The idea of Bed and Breakfast is that your cot comes with a "full Irish breakfast." Our first was at the Lady Gregory Hotel in Gort: eggs, bacon that I'd call ham, link sausage, fried tomatoes, white toast, brown bread, and black and white pudding. I just knew that the "pudding" had to be something gross, but I was determined to go native. It was tasty. I cleaned my plate.
Next day I asked Carmel what black pudding was. "Did you like it?" she asked. "Yes," I said. She may have just laughed, but the message was clear: "Then don't ask."
It took us till we got to Maureen's before I got a chance to ask again.
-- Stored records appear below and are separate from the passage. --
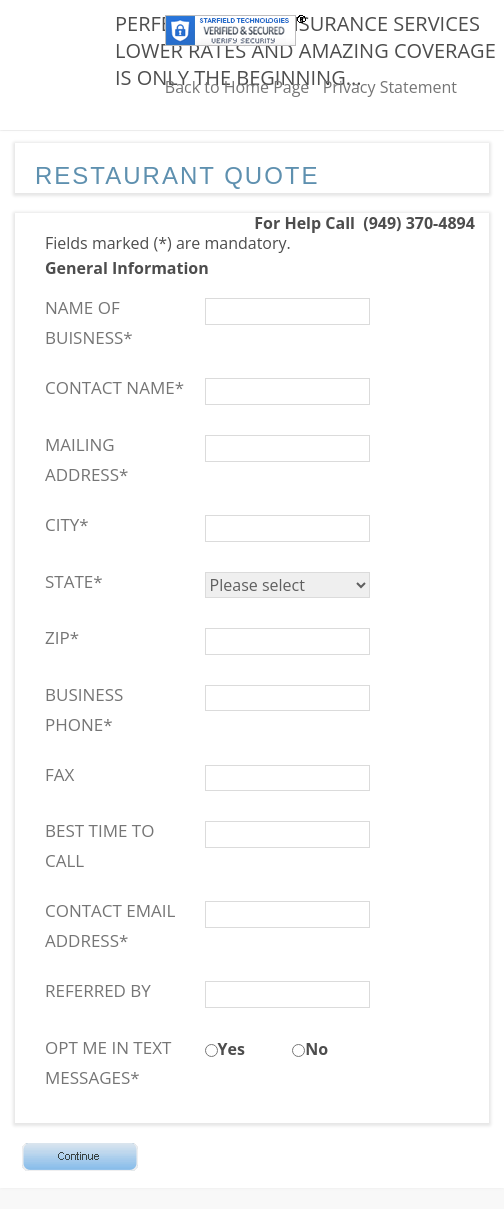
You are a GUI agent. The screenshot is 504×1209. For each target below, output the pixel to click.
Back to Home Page (237, 87)
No (316, 1049)
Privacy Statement (390, 87)
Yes (231, 1049)
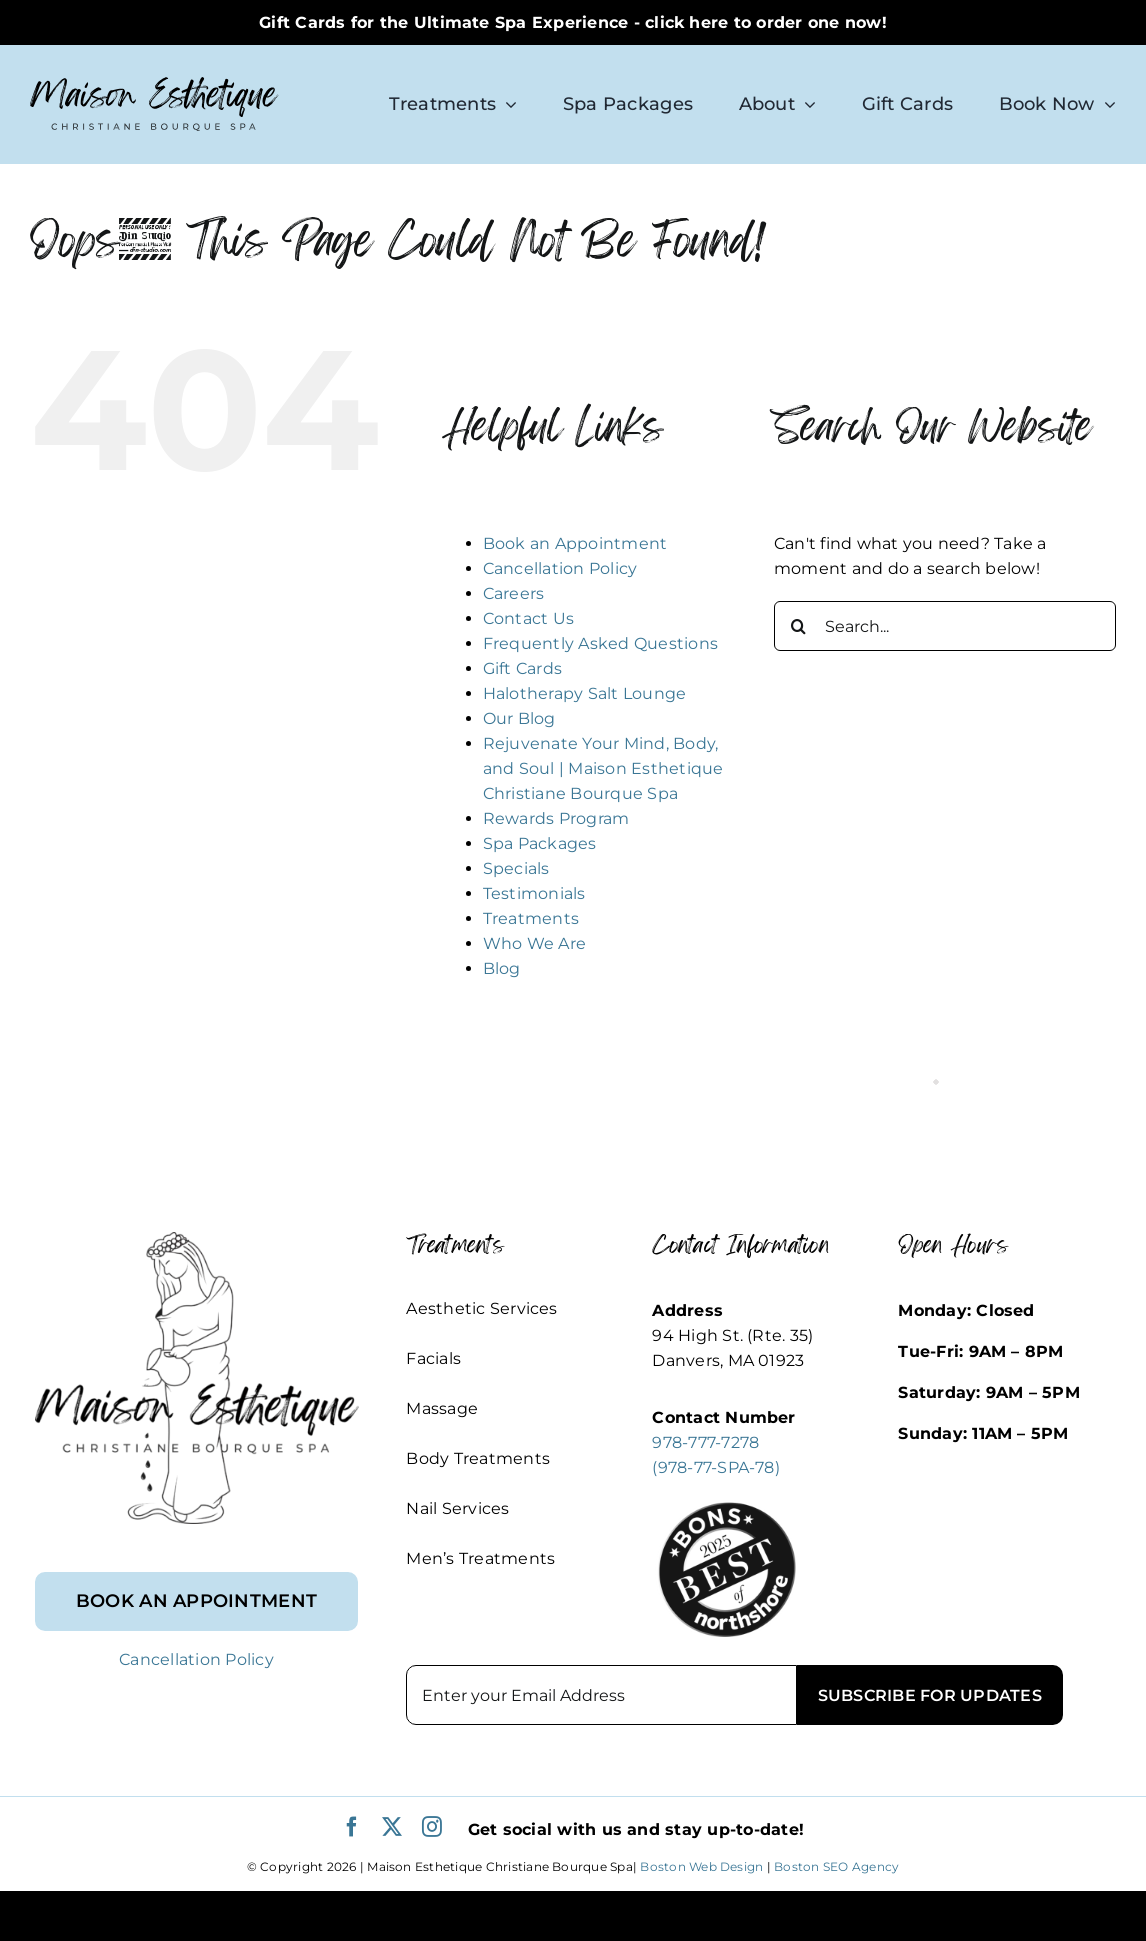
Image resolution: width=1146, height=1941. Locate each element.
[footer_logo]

"Do you really want to know?"
"Yes," I said.
She explained from her farm girl perspective.
Once a year, she told us, the families in Ballaghduff joined together to kill a pig, which provided their meat for the year. "It was horrible," she said. "I had to run and hide. Pigs are such smart animals." She shivered with the memory.
Anyway, nothing about the pig was wasted. The blood was drained into cleaned lengths of small intestine [mixed somewhere along the line with oatmeal and whatever] and boiled. Voilá. Black pudding. Slice. Fry.
Sure it's gross. But in the world of meat, what isn't? The oatmeal cookie texture is better than the gristle in some sausages.
I'm not much of a meat-eater in any circumstance, but millions of Irish died because their diet depended on potatoes alone. One pig a year among 10 or 15 families, every part used, is a responsible way to exercise prosperity. It reminds me of our own wasteful society as I limit my meat choices to tenderloins and poultry breasts.